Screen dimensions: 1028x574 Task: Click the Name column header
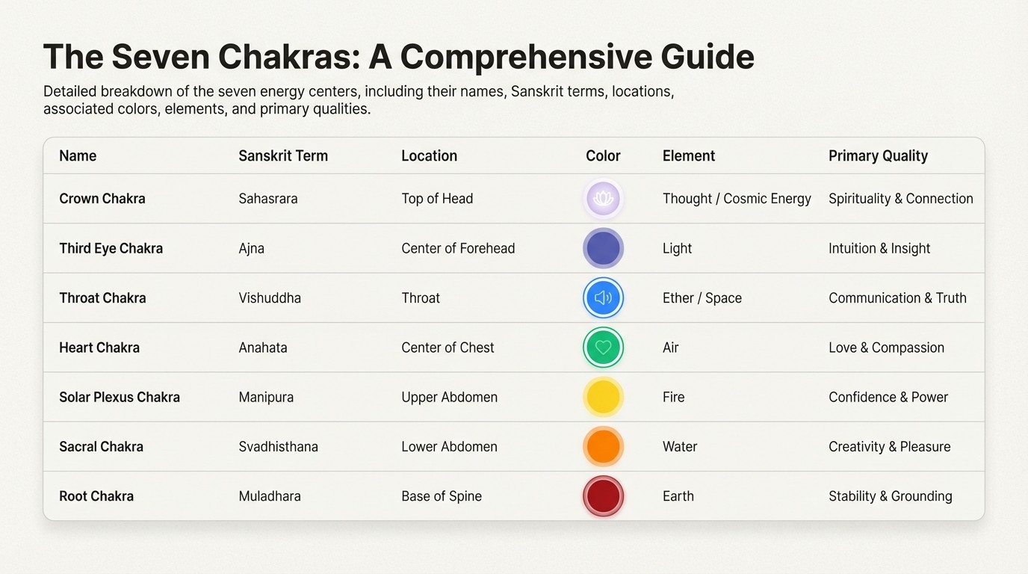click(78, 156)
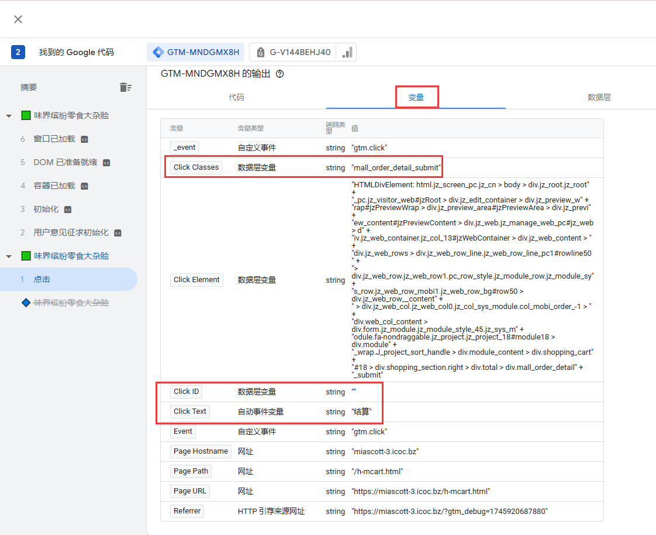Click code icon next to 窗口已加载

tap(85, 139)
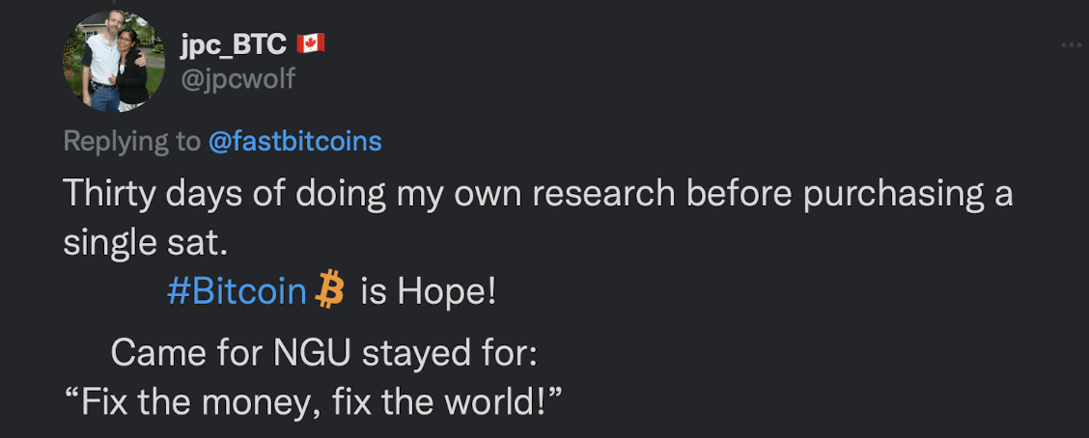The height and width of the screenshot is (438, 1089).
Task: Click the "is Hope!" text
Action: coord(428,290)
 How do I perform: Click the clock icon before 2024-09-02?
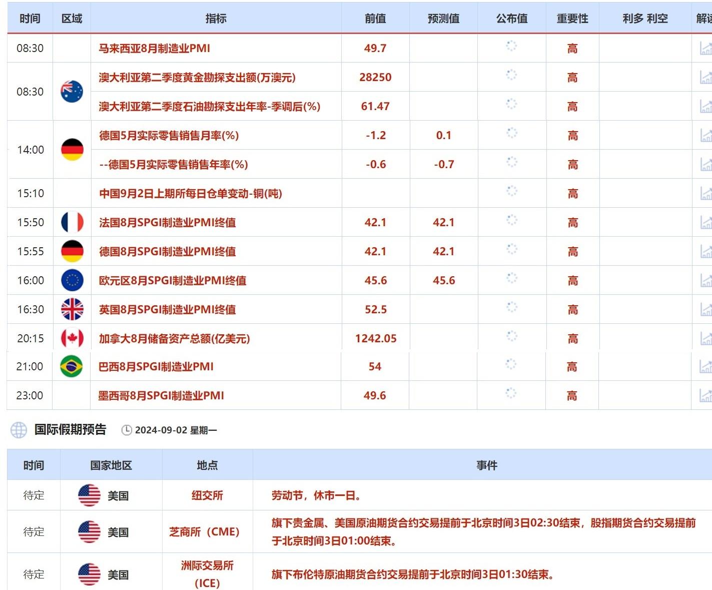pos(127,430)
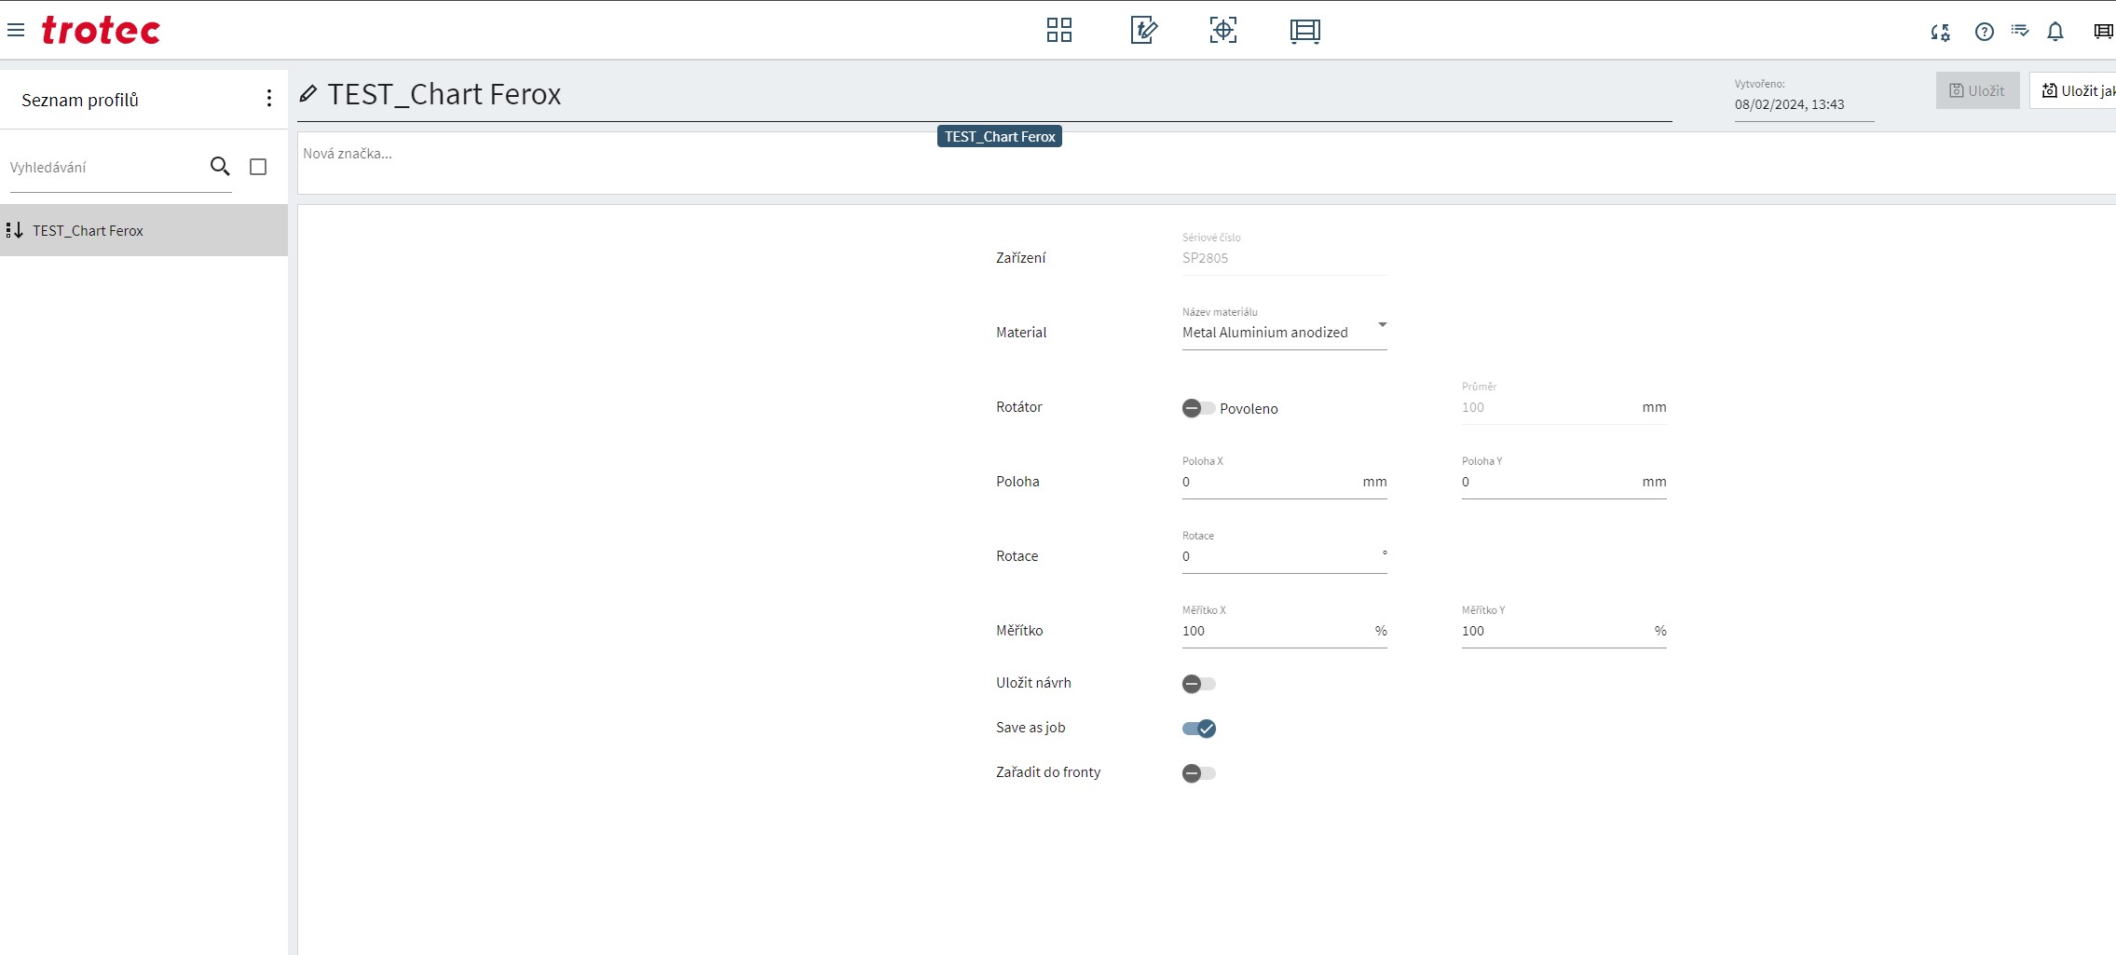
══════════
[Problem to solve] Every record above should be set down exactly, with the pictures left out.

[Response to this task]
Screen dimensions: 1028x574 Task: Click the Name column header
click(78, 156)
Click code icon next to 窗口已加载

tap(85, 139)
The height and width of the screenshot is (438, 1089).
Task: Click the "is Hope!" text
Action: coord(428,290)
 How do I perform: Click the clock icon before 2024-09-02?
pos(127,430)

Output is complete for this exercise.